Jatinder Sehmi, owner of a junk-removal franchise in Maryland, had a hamburger thrown at his H2 recently.

"A friend of mine told me he had a car full of nuns give him the finger," chuckled Leo Karl, of Hummer by Karl in New Canaan, Conn.

And to add insult to injury, a tank of gasoline will now run you at least $60.

But are these much-maligned Hummer owners regretting their purchases?

"It hasn't slowed me down a bit," said Dan Johnson, an H2 owner in Rohrersville, Md.

"Nobody wants to see the price (of gasoline) at $2 a gallon, but you've got to take it with a grain of salt.

"You don't buy this vehicle and expect it's going to be cheap maintenance."

With gas prices spiking near record territory (an average of $2.04 per gallon after Sunday's survey showed the first nationwide decline recorded this year) and concern rising over oil imports from the volatile Middle East, it would stand to reason that Americans are about to ditch their Hummers and Suburbans for the modern equivalent of those oddities of the 1970s: the AMC Gremlin and Pacer, the Volkswagen Rabbit and the Datsun B210.

There has been an uptick in small-car interest, especially in gas-sippers such as the Toyota Prius, which runs on gasoline and electricity, and some dip in large SUV sales.

But more than likely, it's going to take much more than a $60 tank of gas to chase most drivers to a Mini Cooper.

Since the price shocks of the 1970s, driving patterns have changed, commutes have lengthened and family checkbooks have fattened.

Even child car seat laws have conspired to keep families out of tiny Honda Civics.

"There's a lot of consumer sentiment bound up in the car they want," said David Greene, a corporate fellow at Oak Ridge National Laboratory's Center for Transportation Analysis.

"If you have your heart set on a pickup truck to haul your mulch, it's going to be hard to get you into a Mazda Miata.

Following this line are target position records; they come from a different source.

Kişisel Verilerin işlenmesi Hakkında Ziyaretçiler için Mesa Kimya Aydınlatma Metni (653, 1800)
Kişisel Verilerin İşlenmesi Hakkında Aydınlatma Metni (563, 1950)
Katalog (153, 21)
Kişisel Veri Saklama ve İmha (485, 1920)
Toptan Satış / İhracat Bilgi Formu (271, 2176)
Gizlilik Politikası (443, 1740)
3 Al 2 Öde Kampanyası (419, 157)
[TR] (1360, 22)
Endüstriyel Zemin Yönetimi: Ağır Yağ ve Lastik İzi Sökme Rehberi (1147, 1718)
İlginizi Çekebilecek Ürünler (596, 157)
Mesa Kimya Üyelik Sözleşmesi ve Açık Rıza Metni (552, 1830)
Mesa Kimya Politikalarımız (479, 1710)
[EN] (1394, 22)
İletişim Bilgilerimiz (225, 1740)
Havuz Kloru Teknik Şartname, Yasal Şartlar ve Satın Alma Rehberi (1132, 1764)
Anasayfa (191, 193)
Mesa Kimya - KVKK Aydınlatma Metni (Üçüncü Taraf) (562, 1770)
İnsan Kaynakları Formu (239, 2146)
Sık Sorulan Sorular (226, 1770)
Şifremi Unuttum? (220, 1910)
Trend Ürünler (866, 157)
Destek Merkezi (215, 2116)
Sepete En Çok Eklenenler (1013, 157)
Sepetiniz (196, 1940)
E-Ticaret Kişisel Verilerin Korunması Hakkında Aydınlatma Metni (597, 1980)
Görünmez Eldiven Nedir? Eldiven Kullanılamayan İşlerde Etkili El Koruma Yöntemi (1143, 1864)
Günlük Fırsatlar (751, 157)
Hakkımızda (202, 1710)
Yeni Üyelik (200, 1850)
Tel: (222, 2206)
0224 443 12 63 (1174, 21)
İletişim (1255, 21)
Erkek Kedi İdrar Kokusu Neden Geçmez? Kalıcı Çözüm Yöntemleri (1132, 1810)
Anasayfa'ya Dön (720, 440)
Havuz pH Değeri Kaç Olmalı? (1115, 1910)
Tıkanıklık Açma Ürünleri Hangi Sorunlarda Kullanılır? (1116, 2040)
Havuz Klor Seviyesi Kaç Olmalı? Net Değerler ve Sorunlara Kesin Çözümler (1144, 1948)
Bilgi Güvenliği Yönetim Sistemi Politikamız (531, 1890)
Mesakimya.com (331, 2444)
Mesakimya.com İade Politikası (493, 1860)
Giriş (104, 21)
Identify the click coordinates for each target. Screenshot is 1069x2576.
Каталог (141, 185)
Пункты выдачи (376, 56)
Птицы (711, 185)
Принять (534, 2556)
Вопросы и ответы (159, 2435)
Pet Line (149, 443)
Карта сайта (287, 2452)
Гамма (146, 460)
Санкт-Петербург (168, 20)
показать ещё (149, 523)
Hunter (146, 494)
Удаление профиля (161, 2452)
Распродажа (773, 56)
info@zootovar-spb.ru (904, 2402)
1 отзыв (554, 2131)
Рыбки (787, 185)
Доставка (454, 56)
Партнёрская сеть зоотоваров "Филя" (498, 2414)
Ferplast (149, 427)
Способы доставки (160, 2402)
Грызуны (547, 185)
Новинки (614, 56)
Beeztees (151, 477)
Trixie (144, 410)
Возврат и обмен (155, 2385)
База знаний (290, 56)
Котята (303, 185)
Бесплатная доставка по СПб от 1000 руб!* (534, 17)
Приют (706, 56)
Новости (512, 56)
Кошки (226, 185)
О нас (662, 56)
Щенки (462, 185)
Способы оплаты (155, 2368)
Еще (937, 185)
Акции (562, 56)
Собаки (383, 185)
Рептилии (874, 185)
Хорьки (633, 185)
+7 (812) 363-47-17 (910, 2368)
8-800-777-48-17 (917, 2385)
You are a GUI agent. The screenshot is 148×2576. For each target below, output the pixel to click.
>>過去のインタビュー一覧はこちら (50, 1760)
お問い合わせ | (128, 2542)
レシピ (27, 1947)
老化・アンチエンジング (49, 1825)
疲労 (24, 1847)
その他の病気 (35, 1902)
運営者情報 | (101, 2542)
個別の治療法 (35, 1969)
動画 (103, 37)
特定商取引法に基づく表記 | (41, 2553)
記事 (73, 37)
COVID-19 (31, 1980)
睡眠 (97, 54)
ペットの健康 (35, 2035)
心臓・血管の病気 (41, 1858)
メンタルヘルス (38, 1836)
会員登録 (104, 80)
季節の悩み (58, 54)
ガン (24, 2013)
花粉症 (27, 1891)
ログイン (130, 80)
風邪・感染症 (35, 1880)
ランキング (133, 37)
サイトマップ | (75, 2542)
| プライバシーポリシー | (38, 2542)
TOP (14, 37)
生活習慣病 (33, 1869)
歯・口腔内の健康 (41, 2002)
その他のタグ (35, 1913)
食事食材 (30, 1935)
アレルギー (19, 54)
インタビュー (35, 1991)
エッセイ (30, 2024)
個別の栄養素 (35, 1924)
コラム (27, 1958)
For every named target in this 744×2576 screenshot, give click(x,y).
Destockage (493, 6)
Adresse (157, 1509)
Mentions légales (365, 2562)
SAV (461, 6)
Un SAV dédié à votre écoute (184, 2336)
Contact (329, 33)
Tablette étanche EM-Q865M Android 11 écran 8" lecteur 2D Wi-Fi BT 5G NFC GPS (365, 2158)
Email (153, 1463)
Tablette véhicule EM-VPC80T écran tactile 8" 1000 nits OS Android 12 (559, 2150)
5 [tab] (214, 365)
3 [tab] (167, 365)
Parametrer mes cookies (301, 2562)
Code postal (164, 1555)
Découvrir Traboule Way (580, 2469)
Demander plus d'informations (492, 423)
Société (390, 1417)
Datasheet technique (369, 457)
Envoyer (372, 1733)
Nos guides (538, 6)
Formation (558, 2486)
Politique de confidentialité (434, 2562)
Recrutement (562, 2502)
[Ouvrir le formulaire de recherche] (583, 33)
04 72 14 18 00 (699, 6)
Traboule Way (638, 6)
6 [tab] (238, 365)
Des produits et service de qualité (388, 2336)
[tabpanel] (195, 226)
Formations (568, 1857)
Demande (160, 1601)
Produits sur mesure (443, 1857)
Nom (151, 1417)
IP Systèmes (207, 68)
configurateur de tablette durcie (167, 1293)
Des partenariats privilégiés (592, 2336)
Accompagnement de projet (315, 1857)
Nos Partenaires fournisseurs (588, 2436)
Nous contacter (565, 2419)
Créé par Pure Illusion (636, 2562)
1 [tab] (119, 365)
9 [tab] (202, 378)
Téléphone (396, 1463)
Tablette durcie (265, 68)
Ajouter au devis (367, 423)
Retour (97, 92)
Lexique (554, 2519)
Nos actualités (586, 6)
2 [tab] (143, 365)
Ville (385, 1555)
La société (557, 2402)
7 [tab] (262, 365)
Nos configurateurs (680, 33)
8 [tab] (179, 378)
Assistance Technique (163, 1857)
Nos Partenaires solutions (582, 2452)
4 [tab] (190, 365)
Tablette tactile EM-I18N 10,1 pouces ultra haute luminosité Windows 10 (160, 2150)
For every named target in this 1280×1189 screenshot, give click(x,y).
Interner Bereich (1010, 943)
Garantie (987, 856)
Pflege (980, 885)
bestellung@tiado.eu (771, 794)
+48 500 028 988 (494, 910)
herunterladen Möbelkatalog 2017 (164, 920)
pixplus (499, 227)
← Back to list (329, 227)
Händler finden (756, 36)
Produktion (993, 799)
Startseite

If you have six people in your family, it's going be hard to get you to buy a car that seats four."

Besides, Americans just like big.

"I am convinced Americans prefer to buy the largest car they can afford," said Bob Casey, curator of transportation at the Henry Ford Museum in Dearborn, Mich.

"If the largest car they can afford is a VW Rabbit, they will buy it, but if they can step up to something bigger, they will.

It gets repeated again and again."

The recent spike in gas prices is not trivial.

Only once before – during a bleak stretch from 1979 to 1984 – did the price of a gallon of regular gasoline top $2 (when adjusted for inflation).

But automotive industry analysts caution that circumstances today are fundamentally different from the oil shocks that stemmed from the 1973 Arab oil embargo and the 1979 Iranian revolution.

And even back then, the reasons for ditching a Chevrolet Impala for a Dodge Omni were more complicated than simply price.

Automotive historians look at the 1970s as a remarkable shift in consumer behavior, but the motivations were multiple.

What had been a monolithic market for outsized autos had begun fragmenting by the mid-1960s.

Pushed by the success of the Volkswagen Beetle, Chevrolet began selling its relatively small Corvair, Ford its Falcon, said Tom Libby, director of industry analysis at the Power Information Network, an affiliate of J.D.

Power and Associates.

By 1970 and 1971, Ford was ready with the Pinto, and Chevrolet had the Vega.

But the Japanese automakers, Toyota, Honda and Datsun, began arriving on the market with cars that had the appeal of novelty, Greene said.

Economy was secondary.

And they secured their toehold just when the Arab nations slapped an oil embargo on the United States.

It was not so much the price of gas that pushed buyers into small cars as the gas lines that ensued when the federal government tried to hold prices down, Libby said.

In today's dollars, prices crested at $1.74 in 1974, according to the Energy Department's Energy Information Administration.

"Long gas lines were this visible evidence to the consumer," Libby said.

"There was like a panic.

People were going to the gas station with their tanks three-quarters full because they were afraid there wasn't going to be any gas left."

The power of the Organization of Petroleum Exporting Countries proved to be ephemeral, but the cartel's actions were such a shock that people were convinced life at the gas pump would only get worse, Casey added.

Sales of "regular-size" Chevrolets – Impalas and Caprices – plunged from 857,204 in 1973 to 552,051 in 1974.

Ford sales of LTDs and other regular-size cars dropped from 693,084 to 408,192.

Small-car sales fell as well, but by much smaller numbers.

The Datsun B210 and Honda Civic – which could practically fit inside the passenger compartment of an LTD – actually shot skyward.